Stabenow Reflects on Senate Ag Committees Successes in 2021, Priorities for 2022


While a lot of the Senate Ag Committee’s accomplishments have been in response to the pandemic, Sen. Debbie Stabenow says that assistance to producers goes beyond that.

The Senate Ag Committee had a successful year in helping producers navigate the pandemic, and then some.

“As we look at things, a lot of this has been about putting resources into place where we can address challenges that our growers have felt and be able to begin to build more competition into the system,” says Sen. Debbie Stabenow (D-Mich.), Chair of the Senate Ag Committee.

Two of her biggest accomplishments of the year has been making improvements to rural broadband and her Growing Climate Solutions Act.

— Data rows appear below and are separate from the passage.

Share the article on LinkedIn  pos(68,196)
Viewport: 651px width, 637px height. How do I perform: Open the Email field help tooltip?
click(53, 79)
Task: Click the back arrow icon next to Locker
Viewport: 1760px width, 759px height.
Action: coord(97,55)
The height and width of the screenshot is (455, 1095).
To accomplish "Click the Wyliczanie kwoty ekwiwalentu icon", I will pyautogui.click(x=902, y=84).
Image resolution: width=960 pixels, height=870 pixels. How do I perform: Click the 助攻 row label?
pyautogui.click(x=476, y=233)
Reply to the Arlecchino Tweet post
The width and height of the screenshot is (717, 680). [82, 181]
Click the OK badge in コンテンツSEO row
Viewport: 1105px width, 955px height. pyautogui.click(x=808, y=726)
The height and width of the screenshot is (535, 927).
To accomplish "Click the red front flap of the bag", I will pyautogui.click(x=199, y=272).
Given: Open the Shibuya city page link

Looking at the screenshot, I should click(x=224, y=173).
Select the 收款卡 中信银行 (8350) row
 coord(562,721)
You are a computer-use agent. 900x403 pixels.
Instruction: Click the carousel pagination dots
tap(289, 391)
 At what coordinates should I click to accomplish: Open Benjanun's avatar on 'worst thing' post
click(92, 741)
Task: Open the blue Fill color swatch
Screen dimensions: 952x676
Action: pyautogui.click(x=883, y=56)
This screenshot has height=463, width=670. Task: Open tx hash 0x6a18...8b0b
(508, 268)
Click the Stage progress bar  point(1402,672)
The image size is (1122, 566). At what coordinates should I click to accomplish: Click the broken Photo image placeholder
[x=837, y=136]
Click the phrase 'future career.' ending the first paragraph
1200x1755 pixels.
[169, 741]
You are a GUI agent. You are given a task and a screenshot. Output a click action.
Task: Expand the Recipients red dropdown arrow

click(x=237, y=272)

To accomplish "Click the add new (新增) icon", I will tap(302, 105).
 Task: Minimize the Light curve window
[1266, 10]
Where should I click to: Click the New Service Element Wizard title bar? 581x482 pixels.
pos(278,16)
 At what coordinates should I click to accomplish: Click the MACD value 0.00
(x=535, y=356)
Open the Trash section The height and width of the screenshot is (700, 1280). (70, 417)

“I worked with colleagues to get very robust funding for high-speed internet into the Infrastructure Bill that has passed, and this is something we know for farmers and rural America is desperately needed,” says Stabenow. “In addition to that, we worked together with a broad coalition of farmers, ranchers and foresters to pass an overwhelmingly bipartisan bill of mine this spring called the Growing Climate Solutions Act to help our farmers be able to make sense of carbon markets.”

Looking ahead to 2022, Stabenow has a laundering list of issues to tackle, including the Farm Workforce Modernization Bill.

“The House did pass a bill I would love to see passed,” she says. “We are in a position where we have a president that wants to sign in, House representatives who passed that, every Senate Democrat supporting it. That gets us to 50 votes, but because of the rules and the filibuster, we need 60. We need 10 Republican colleagues to join us. There will never be a better opportunity to get this done.”

Stabenow says she’s also focused on consolidation in agriculture and creating more competition.

“Whether it’s in the meat processing industry, whether we’re talking about the fertilizer industry, the truth is, we need more fairness and transparency and competition in these markets,” she says. “We saw it when everything broke down after COVID—farmers need more options.”